Following on your melon pan recipe, I was wondering if during your research you came across any recipes that called for a tangzhong or a water roux. It’s touted as an anti-staling method, or a softness improver.

Wondering if you’ve tried it yourself. My personal experience with East Asian pastries and breads is that they are generally soft and don’t go stale quickly, which might be because of the preservatives and conditioners that are added.

Very interesting that this question should come up just now, since it’s related to the heritage/cooked flour frosting post from earlier in the week. To answer your question, Eric, I have indeed heard of the technique, but haven’t tried it.

For those who haven’t heard of the method before, it simply consists of making a “starter” or “roux” out of hot water or milk and flour — exactly like the mixture one uses to make a cooked flour frosting.

It’s odd by conventional Western standards, but I can see where it would create a bread that is at once fluffier than standard American white bread and more resistant to staling. Why is that? It all has to do with they way starch behaves when it’s moistened and heated. As discussed below, it dissolves. Which is to say the individual starch molecules begin to break off the flour granules and disperse into the water (gelatinize).

But how would that make a softer, fluffier bread? In a conventional bread dough, flour doesn’t have a whole lot of time or space to gelatinize. It does to some degree: the granules swell and lose some of their integrity. But compared to a tangzhong or “water roux” a normal bread dough is a pretty low-moisture environment, and it doesn’t stay hot for terribly long. The end result is a structure made up of larger masses of starches. I think of it like a building made of bricks: a fairly dense bread.

Add pre-gelatinized starch to the dough, however, and the result is a more random configuration of starches. The structure is airer and lighter, like a building made of I-beams: a fairly fluffy bread.

Now then, consider staling. It isn’t merely a loss of moisture, as many people think. Rather it’s a hardening that occurs as flour granules that were once semi-dissolved start to draw themselves back together. If a bread is composed mostly of masses of starches, it’s easy to see how this “re-bunching” can happen. However if the bread structure has a higher proportion of random starches in the mix, they’ll have a harder time gathering themselves together in rigid clumps. Thus the bread stays softer longer.

At least that’s my take on how it works. Real food scientists: check me on this if I’m wrong, please.

10 thoughts on “On the Many Uses of Gelatinized Starch”

  1. A little off topic, but can anyone help me with another thickener/gelatinizer other than gelatin?

    1. Xanthan gum? Guar gum? Kuzu? There are quite a few out there. What do you want to thicken?

      1. Let’s say a recipe for a dessert that is not baked says to add 1 pkg. of gelatin to the whipped cream. I have used agar and it never sets up the same, I use Xanthan in cupcakes instead of eggs for Vegans, but I find them to be dense.
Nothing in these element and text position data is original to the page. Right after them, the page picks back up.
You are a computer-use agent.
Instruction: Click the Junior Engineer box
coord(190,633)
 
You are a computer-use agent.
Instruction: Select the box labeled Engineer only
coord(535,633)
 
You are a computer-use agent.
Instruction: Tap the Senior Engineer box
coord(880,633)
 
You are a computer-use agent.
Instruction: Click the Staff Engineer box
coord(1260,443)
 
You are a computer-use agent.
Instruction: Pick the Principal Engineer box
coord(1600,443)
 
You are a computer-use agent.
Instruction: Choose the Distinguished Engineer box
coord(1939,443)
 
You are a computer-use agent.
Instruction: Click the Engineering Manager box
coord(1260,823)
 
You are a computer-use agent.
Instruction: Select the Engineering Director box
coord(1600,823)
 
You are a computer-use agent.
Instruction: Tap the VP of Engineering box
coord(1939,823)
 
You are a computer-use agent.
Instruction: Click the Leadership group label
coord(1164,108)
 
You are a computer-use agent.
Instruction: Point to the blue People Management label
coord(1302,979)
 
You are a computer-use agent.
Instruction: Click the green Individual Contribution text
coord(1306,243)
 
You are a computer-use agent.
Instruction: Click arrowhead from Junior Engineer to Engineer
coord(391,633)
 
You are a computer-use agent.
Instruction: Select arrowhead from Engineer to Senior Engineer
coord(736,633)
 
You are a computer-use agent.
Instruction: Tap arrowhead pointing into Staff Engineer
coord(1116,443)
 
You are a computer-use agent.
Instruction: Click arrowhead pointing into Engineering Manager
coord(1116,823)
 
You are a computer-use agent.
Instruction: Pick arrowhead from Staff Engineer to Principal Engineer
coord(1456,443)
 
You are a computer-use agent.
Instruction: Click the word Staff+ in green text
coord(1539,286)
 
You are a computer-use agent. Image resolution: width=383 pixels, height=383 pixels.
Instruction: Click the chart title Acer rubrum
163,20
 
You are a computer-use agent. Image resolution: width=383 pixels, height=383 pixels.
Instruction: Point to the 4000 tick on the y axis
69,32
        1. Yes, true. There really is no perfect substitute for the tried-and-true thickeners, but you can approximate the effects with the alternatives.

    2. Agar. Arrowroot. Hmmm, maybe I should go beyond the “A” volume of my old encyclopedias…

  2. I have used the tangzhong method and the fluffiness of the bread is amazing. I use it for any dessert type yeasty goodie I make. Being of Asian descent, it is my preferred method. Mmmmm!

  3. Many of the local blogs around my area swear by the water-roux method, and I do think that it helps to a great extent for softened doughs. There’s another method (I can’t exactly remember the name in Chinese) but basically you heat up the entire mass of flour and liquid you have to gelatinize all the starch – that method works pretty well too! And yes, for Asian bakeries, I tend to think that the use of dough softeners and bread improvers help a lot in softening the dough and making sure the bread stays soft for longer.

  4. Maybe we could explore this technique in the future Joe? I wonder if this could be applied to any European style yeast doughs? How amazingly light and dreamy could brioche dough be if it were made with a water roux? Fat, sugar and yeasty goodness suspended in a cloudlike loaf? Now I am hungry.

    1. That’s a good catch, Ed. Indeed I think the technique is currently being used among Japanese bakers to make brioche. It might be work some experimentation, yes?